Could you use something like [Duff's device](https://en.wikipedia.org/wiki/Duff%27s_device) to parameterize the unroll factor? – MooseBoys Feb 17 '16 at 08:11
3

That code will invoke Undefined Behavior in C99, C11, or C14 if the data in question has an effective type which is something other than a size_t or a signed equivalent. Note that for purpose of C99's aliasing rules, `int` and `long` are different types; even if both are the same size as `size_t`, at most one of them will be an equivalent type for purpose of aliasing rules. Your approach would be a good one in most sensible dialects of C, but not in C99, C11, or C14 as defined by the Standards. – supercat Feb 17 '16 at 08:22
1

Compilers are quite complex and unpredictable. I'm concerned that because the compiler can't verify the alignment of the incoming pointer at compile-time, it will produce expensive instructions (a lot of fast instructions only work on aligned addresses). Also, peeking into the assembler at different levels of optimizations may reveal the compiler is already attempting to unroll the loops and group the branches (speculative execution). – orion Feb 17 '16 at 08:31
4

Is the loop unrolling actually providing a speed up? It looks like something the compiler should be quite good at. GCC has `-funroll-loops` to do this automatically. – Davidmh Feb 17 '16 at 08:59
Thanks for your answering. I have seen this kind of code before. But why it is faster? Is it compiler make something magical for "|" operator? – Ringo_D Feb 17 '16 at 09:26
@supercat What is C14? The new C standard? Even wikipedia doesn't have an article for it. – nalzok Feb 17 '16 at 09:56
1

@Ringo_D: it should be faster because there are fewer test and branches. fewer comparisons with `0`, fewer bound tests because of reading multiple bytes at a time and unrolling the loop. – chqrlie Feb 17 '16 at 10:40
1

@supercat: I confirm that the above core might not work as expected on a DS9K: I couldn't test even try it there because its central unit has not yet recovered from the last UB, daemons are still flying in and out of it. – chqrlie Feb 17 '16 at 10:48
@Davidmh: only careful benchmarking can answer this question.
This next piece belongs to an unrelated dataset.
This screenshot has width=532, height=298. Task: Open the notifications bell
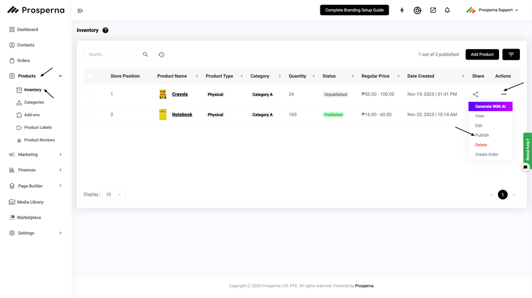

Manual unrolling should still improve performance if the compiler does not unroll the loop automatically. – chqrlie Feb 17 '16 at 10:50
gcc 5.3 `-O3` does some of [the most perverse auto-vectorization I've ever seen on this function](http://goo.gl/1fNS4n). I think it doesn't realize that the cleanup loop is just a cleanup loop and not worth vectorizing. In any case, since you do `val |= a byte`, it unpacks the bytes to 64bit vector elements with a chain of `vextracti128`, 2x `vpmovzxbw`, 4x `vpmovzxwd`, and 8x `vpmovzxdq` before ORing them together! I haven't even found the main loop yet, it's probably tiny. – Peter Cordes Feb 17 '16 at 11:28
Also, why are you doing anything with `CHAR_BIT`? I don't follow the logic. `sizeof`'s result is in units of `char`s, not bits. Other than that, ORing some chunks together to improve branch-predictor patterns is probably a good idea. Like maybe a cache-line at a time of data (64bytes on all modern x86 CPUs). Your unroll seems excessive; 8 should be plenty. gcc likes to go berserk setting up aligned pointers for auto-vectorized loops, which leads to really bloated code. – Peter Cordes Feb 17 '16 at 11:34
1

@PeterCordes The main loop is just between lines 18 and 40. – orion Feb 17 '16 at 13:17
@PeterCordes: you are absolutely right. I fixed the `CHAR_BIT` mess and downsized the unrolling. – chqrlie Feb 17 '16 at 16:27
Here's [an attempt to get gcc to generate less-horrible code](http://goo.gl/uNxSW5). Using a byte accumulator for the byte-loop helps avoids the perverse unpacking when it auto-vectorizes. Skipping the word-cleanup loop is good, since gcc is going to auto-vectorize the byte loop anyway. The code is not bad with AVX2, but nasty with avx or with just SSE. – Peter Cordes Feb 17 '16 at 19:45
@PeterCordes: it is amazing how difficult it has become to make gcc or clang generate readable assembly code nowadays. Bloat is everywhere, for questionable performance gains. – chqrlie Feb 17 '16 at 21:36
@chqrlie: on one missed-optimization bug I reported a while ago, one of the gcc devs said they should probably have gcc just use unaligned loads/stores for x86 in a lot of cases, instead of peeling off so many loop iterations to set up an aligned vector loop. That's faster in the common case where the buffer *is* aligned, despite the lack of guarantee. Fast hardware support for unaligned loads/stores makes it pretty competitive with scalar startup/cleanup loops (esp. the clunky ones gcc generates) for non-gigantic buffer sizes. – Peter Cordes Feb 17 '16 at 21:53
1

And yeah, locally-optimal code that will win a micro-benchmark (with hot caches and primed branch prediction) is not the same thing as efficient code for part of a larger program. Instruction cache, and especially uop-cache, are valuable resources that compilers tend to squander. I haven't done a lot of looking at profile-directed optimization output, but hopefully it only bloats functions that are actually hot with `-O3`, otherwise using `-O3` for programs that don't have just one hot loop is pretty questionable. – Peter Cordes Feb 17 '16 at 21:55
[gcc bug report submitted](https://gcc.gnu.org/bugzilla/show_bug.cgi?id=69908) about how it's apparently impossible to write a function for this that compiles nicely, and about the perverse auto-vectorization for this specific attempt. – Peter Cordes Feb 22 '16 at 22:49

Nicu Stiurca · Answer 2 · 2016-02-17T08:49:08.003

5

The following checks if the first byte is what you want, and all subsequent pairs of bytes are the same.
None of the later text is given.